Task description
From the records below, copy out word for word every line from the one containing "The image size is (1456, 819)." through the one containing "I will pos(680,314).", including both of those lines.

Data rows

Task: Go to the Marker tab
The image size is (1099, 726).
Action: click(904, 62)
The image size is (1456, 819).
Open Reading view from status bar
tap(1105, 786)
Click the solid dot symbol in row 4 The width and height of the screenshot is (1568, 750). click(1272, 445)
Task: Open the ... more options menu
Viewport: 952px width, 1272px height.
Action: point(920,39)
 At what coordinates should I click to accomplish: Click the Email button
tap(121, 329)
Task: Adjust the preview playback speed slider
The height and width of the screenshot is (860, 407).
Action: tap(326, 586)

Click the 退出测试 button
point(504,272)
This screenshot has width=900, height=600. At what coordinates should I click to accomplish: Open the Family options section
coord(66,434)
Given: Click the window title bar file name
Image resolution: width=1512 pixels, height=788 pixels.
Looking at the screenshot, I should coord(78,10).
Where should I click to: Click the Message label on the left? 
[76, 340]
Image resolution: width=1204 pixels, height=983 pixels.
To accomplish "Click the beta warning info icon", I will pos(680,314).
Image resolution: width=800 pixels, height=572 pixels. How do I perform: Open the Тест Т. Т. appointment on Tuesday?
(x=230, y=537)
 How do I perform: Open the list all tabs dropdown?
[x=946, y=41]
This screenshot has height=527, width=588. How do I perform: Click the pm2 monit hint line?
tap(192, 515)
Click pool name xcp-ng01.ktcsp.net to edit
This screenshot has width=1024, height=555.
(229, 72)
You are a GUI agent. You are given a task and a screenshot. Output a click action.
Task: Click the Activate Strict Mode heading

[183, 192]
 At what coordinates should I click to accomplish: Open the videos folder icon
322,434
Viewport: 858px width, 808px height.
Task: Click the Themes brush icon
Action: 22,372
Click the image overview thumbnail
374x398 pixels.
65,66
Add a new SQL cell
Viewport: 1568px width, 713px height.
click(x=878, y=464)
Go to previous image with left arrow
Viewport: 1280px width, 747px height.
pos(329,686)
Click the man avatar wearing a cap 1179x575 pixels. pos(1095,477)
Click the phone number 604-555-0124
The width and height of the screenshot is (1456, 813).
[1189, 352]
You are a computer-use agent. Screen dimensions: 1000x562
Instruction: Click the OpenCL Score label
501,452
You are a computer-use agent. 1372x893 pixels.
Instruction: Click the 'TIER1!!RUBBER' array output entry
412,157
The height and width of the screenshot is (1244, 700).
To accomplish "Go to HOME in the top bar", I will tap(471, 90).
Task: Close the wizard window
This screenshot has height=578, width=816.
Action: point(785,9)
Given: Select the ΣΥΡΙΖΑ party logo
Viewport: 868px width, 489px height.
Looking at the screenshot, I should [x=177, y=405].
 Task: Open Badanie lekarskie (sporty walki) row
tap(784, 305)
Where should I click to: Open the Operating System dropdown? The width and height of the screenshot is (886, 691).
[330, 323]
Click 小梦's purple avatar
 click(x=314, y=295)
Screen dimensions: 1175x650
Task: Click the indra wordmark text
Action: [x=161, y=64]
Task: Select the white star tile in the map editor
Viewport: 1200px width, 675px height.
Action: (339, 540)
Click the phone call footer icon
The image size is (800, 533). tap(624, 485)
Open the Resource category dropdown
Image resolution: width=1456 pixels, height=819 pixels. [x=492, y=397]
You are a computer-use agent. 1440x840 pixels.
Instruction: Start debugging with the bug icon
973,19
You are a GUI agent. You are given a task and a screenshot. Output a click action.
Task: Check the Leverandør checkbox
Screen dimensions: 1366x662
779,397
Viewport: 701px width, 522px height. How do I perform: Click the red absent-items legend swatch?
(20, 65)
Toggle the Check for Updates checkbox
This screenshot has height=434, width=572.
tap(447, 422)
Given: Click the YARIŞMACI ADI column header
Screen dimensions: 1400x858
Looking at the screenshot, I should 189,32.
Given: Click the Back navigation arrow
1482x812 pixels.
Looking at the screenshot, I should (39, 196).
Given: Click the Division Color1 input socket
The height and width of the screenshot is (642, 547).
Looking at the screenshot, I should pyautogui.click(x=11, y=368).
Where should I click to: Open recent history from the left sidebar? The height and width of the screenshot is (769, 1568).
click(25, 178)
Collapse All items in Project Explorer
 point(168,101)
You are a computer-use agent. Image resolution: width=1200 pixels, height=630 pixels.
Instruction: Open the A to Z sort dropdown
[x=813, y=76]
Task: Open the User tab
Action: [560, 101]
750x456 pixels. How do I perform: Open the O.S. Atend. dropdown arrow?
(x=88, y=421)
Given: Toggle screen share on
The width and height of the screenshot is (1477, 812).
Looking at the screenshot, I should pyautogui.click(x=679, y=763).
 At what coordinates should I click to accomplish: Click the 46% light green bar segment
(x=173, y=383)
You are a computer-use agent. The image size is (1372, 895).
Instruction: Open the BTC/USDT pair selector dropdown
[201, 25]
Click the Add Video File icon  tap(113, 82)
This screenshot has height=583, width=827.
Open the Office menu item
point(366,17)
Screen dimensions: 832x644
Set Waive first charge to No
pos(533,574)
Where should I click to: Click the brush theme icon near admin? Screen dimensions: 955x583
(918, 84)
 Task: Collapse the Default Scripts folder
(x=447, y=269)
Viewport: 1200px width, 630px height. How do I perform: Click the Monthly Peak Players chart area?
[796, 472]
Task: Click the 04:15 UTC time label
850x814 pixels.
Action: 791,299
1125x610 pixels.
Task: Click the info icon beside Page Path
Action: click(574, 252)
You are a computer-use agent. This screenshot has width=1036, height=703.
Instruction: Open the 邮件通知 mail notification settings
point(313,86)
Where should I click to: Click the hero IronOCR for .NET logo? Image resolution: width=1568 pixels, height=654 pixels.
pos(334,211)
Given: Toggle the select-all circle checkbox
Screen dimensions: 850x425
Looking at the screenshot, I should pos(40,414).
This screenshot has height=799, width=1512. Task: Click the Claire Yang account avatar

Task answer
The image size is (1456, 819).
Open Reading view from status bar
tap(1105, 786)
Click the solid dot symbol in row 4 The width and height of the screenshot is (1568, 750). click(1272, 445)
Task: Open the ... more options menu
Viewport: 952px width, 1272px height.
Action: point(920,39)
 At what coordinates should I click to accomplish: Click the Email button
tap(121, 329)
Task: Adjust the preview playback speed slider
The height and width of the screenshot is (860, 407).
Action: tap(326, 586)

Click the 退出测试 button
point(504,272)
This screenshot has width=900, height=600. At what coordinates should I click to accomplish: Open the Family options section
coord(66,434)
Given: Click the window title bar file name
Image resolution: width=1512 pixels, height=788 pixels.
Looking at the screenshot, I should coord(78,10).
Where should I click to: Click the Message label on the left? 
[76, 340]
Image resolution: width=1204 pixels, height=983 pixels.
To accomplish "Click the beta warning info icon", I will pos(680,314).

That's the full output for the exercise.